Una entrevista con la adivina siria implicaba una audiencia previa con el príncipe Gauda. Mario escuchó resignado la retahíla de agravios contra Metelo y aseguró que él no tenía la menor idea de cómo pensaba comportarse.
—Tened el convencimiento, alteza, de que cuando en mi mano esté se os tratará con el respeto y la deferencia que por linaje os corresponde —dijo con una reverencia aún más profunda de lo que Gauda habría esperado.
—¡Ese día llegará! —replicó entusiasmado Gauda, enseñando sus deteriorados dientes—. Marta dice que seréis el primer hombre de Roma a no tardar. Por tal motivo, Cayo Mario, quiero formar parte de vuestros clientes, y me encargaré de que mis partidarios en la provincia africana se hagan igualmente clientes vuestros. Y lo que es más, cuando sea rey de Numidia, todo el país será cliente vuestro.
Mario escuchaba perplejo; a él, un simple pretor, se le ofrecía la clase de clientes que el propio Cecilio Metelo ansiaba en vano. ¡Tenía que conocer a aquella Marta, la adivina siria!
Tuvo ocasión de conocerla poco después porque ella misma solicitó verle, y Gauda ordenó que le condujeran a su presencia en la enorme villa que ocupaba como palacio provisional. Una mirada bastó para que Mario, al que hicieron esperar en antesala, se diese cuenta de que la adivina era un huésped de excepción, pues la vivienda estaba lujosamente amueblada, las paredes decoradas con los mejores murales que había visto en su vida y los suelos recubiertos de mosaicos que en nada desmerecían a los murales.

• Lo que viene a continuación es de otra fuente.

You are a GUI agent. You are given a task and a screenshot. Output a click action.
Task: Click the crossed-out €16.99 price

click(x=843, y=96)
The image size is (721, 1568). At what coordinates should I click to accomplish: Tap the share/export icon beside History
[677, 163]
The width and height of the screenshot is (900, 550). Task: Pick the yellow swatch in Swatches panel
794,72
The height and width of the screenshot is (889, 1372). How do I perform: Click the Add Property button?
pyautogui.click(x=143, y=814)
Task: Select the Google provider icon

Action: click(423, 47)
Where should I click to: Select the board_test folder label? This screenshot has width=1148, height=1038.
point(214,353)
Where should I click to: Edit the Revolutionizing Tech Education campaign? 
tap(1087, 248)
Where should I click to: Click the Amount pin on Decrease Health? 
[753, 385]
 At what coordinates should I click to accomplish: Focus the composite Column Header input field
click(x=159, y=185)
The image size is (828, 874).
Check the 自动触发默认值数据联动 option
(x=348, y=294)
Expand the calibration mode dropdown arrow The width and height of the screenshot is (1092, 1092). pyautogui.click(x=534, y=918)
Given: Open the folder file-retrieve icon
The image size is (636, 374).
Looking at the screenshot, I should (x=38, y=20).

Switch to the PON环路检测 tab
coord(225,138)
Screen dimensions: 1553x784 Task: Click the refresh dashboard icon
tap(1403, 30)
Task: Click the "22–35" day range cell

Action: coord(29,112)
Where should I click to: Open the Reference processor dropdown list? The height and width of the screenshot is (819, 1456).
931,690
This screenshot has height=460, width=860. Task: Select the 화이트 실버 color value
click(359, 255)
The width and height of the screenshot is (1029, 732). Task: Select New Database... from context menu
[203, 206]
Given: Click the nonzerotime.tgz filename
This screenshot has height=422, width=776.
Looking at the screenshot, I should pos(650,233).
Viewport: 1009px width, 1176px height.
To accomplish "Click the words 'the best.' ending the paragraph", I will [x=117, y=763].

La siria entró vestida de rojo, otro signo honorífico, que generalmente no se otorgaba a nadie que no fuese de sangre real. Y ella no era, ni mucho menos, de sangre real, sino una anciana menuda, flaca y arrugada, que apestaba a orines y que no se había lavado el cabello hacía años, sospechaba Mario. Tenía aspecto extranjero, con una gran nariz delgada y aguileña que destacaba en un rostro surcado por infinitas arrugas, y unos ojos negros de fulgor tan fiero y vigilante como los de un águila. Sus pechos pendían como bolsas llenas de guijarros, balanceándose bajo la tenue camisa roja tiria que era lo único que llevaba de cintura para arriba. Llevaba ceñido a la cintura un chal tirio, igualmente rojo, y manos y pies casi negros por el tinte de alheña; al andar hacía sonar una infinidad de campanillas, ajorcas, anillos y dijes de oro macizo. Fijado por una peineta de oro, un velo de púrpura tiria cubría su nuca, y le caía sobre la espalda cual lacia bandera.
—Sentaos, Cayo Mario —dijo, señalándole una silla con un largo dedo semejante a una garra, reluciente por los muchos anillos que ceñía.
Mario hizo lo que le indicaba, incapaz de apartar los ojos de aquel atezado rostro senil.
—El príncipe Gauda me ha dicho que habéis vaticinado que seré el primer hombre de Roma —dijo al tiempo que carraspeaba—. Quisiera saber algo más.
La adivina emitió una característica risita cacareante de vieja, enseñando sus encías vacías, salvo un incisivo amarillento en la mandíbula superior.